I am no anglophile, but claiming that the George Cross is just a medal is reductionist in nature and insulting in substance. Assertions that the medal has no value as it was awarded by a foreign power (whatever that may mean) are complete hogwash. No amount of fact twisting and distorting the historical context can deny the significance of this honour; the fact that, for the first time, it was not given to a person but to an entire population; how it continues to highlight the values of human bravery and – in the case of its award to the people of Malta – the heroism shown in the fight for freedom and democracy. So no, it is not ‘just’ a medal. It is a symbol of everything that Malta and its people went through during the Second World War.

I’m afraid that this recent initiative to lobby for the elimination of the George Cross from our national flag is yet another idea from that magnificent repository of political indoctrination inherited from the Mintoffian era. Unfortunately, the “Mitna ghal xejn, mitna ghal barrani” (We died for nothing, we died for the foreigner) philosophy – with which those of my generation or slightly older had the unpleasantness to be force-fed in our formative years – is still prevalent within some sections of the population. Is it that hard to understand that the war would have reached our shores irrespective of whether we were an independent state or not? How is it that there are still those who believe that our ancestors died in vain, and died for a cause which was not theirs?

Those arguing in favour of the removal of what they deem as the sign of British oppression are misguidedly mistaking nationalism for patriotism. Their uninformed way of thinking is in itself a denouncing of how small-minded their outlook is. The way they decry “the foreigner’s usurping of Malta” is a tell-tale sign of the causal inferiority complex that is the source of all this flurry of nationalistic activity. When someone deems himself inferior and subservient, it is natural that he feels justified to point the finger at those to whom he feels inferior. Belittling the George Cross on our flag does not belittle those who ruled Malta in the past but those who, almost 50 years since Independence, still think of the British as “the foreign power”.

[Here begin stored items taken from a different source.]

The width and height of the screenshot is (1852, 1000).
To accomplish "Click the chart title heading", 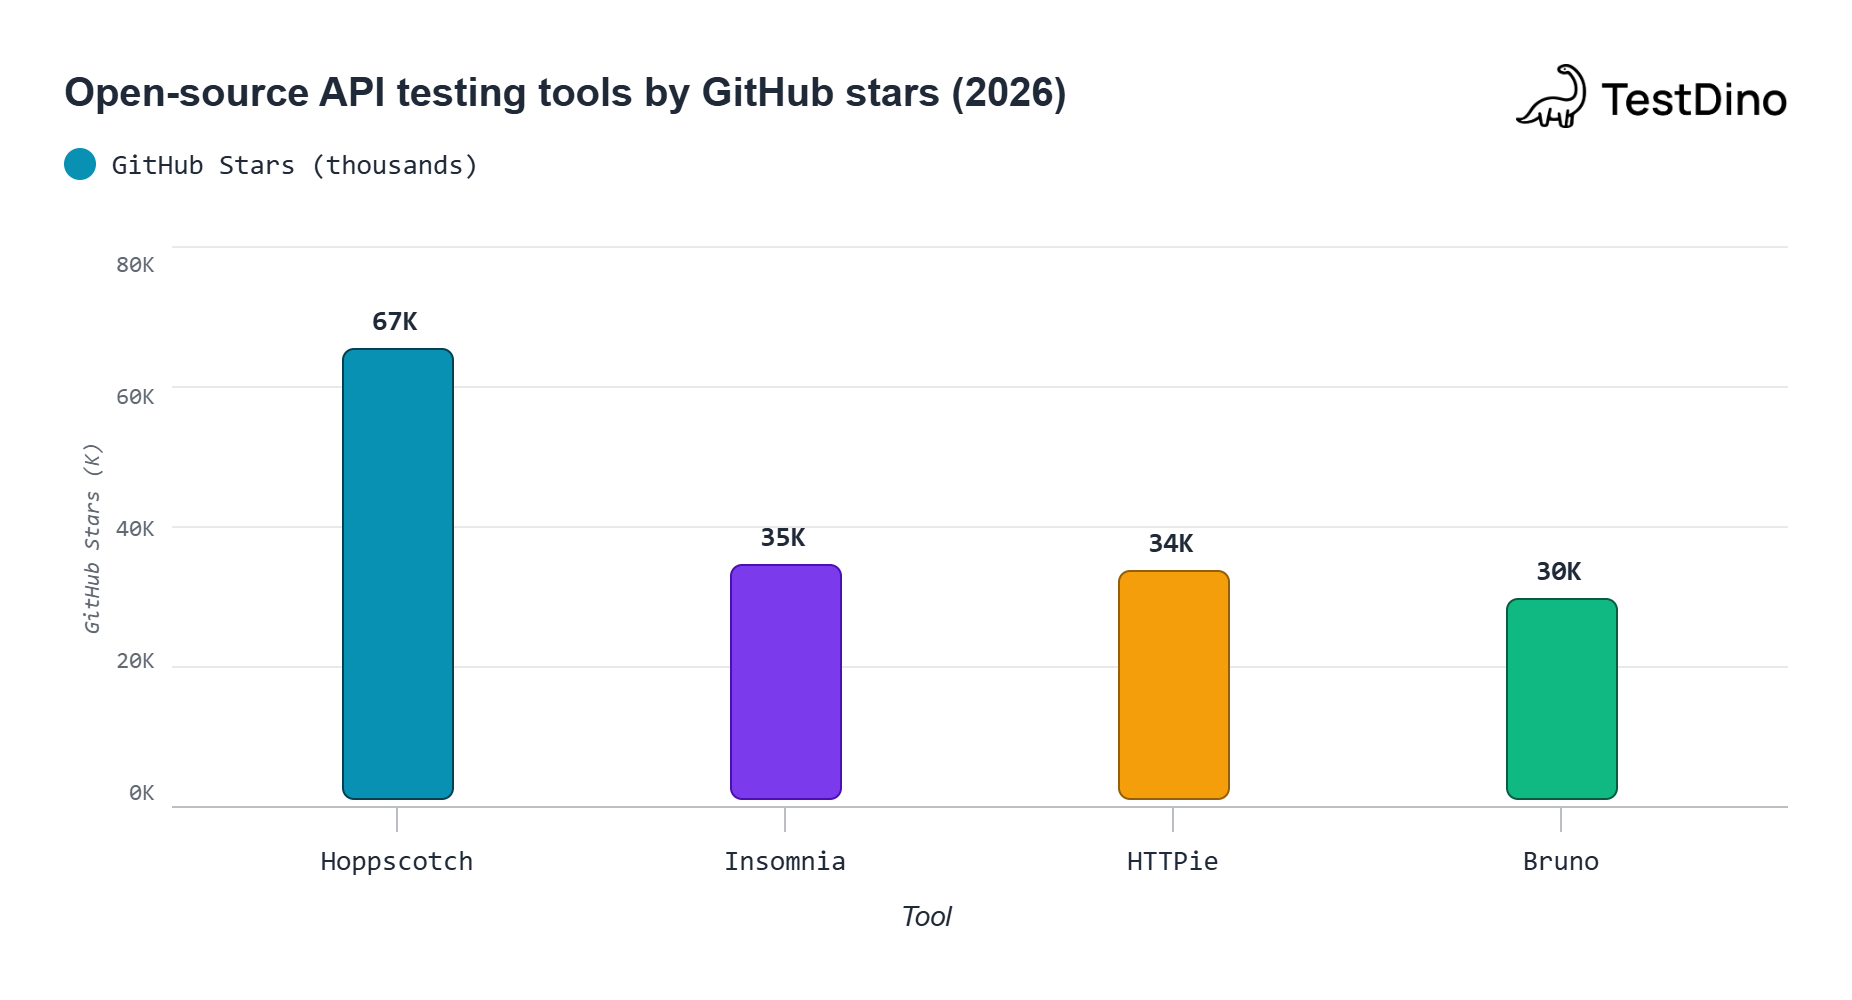I will [x=565, y=93].

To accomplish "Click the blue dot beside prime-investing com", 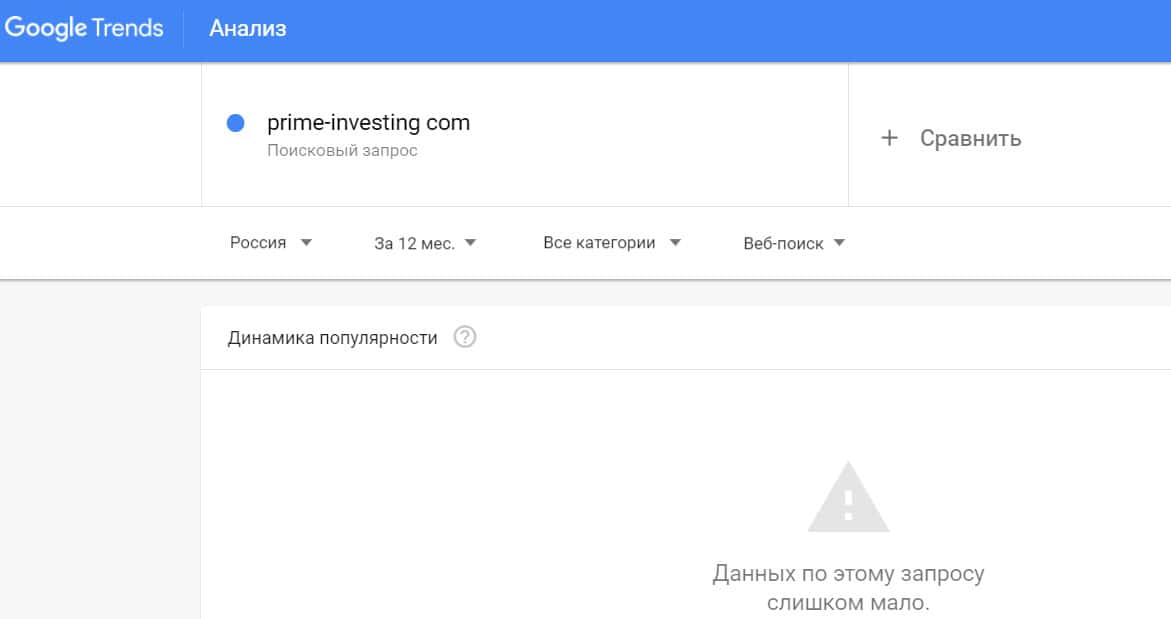I will tap(236, 123).
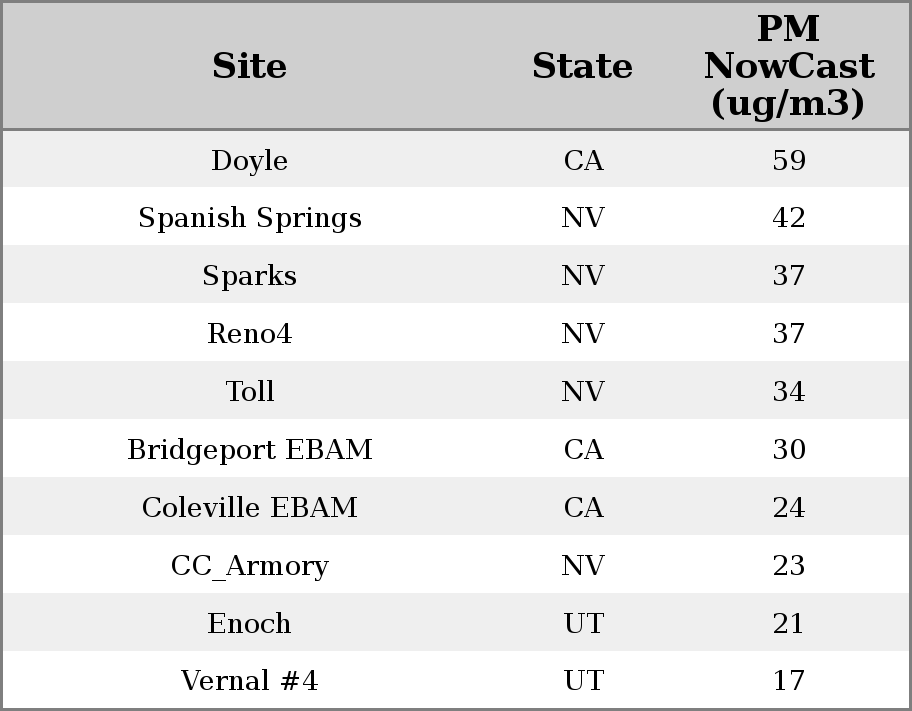Click the CC_Armory site name

[250, 566]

The world has undergone many great changes over the centuries and will continue to do so. But we cannot justify the elimination of a symbol of Maltese heroism just to quench the thirst of a group of jingoistic anti-foreign fanatics. Rewriting history to justify a pseudo political agenda has never led to any positive results.

As already described, flags are changed or amended to denounce a shameful past and to signify a clear break from that very same past. So I ask: is the George Cross something of which we should be ashamed? Because that is the message we would be sending out to the world if we decide to remove it from our flag.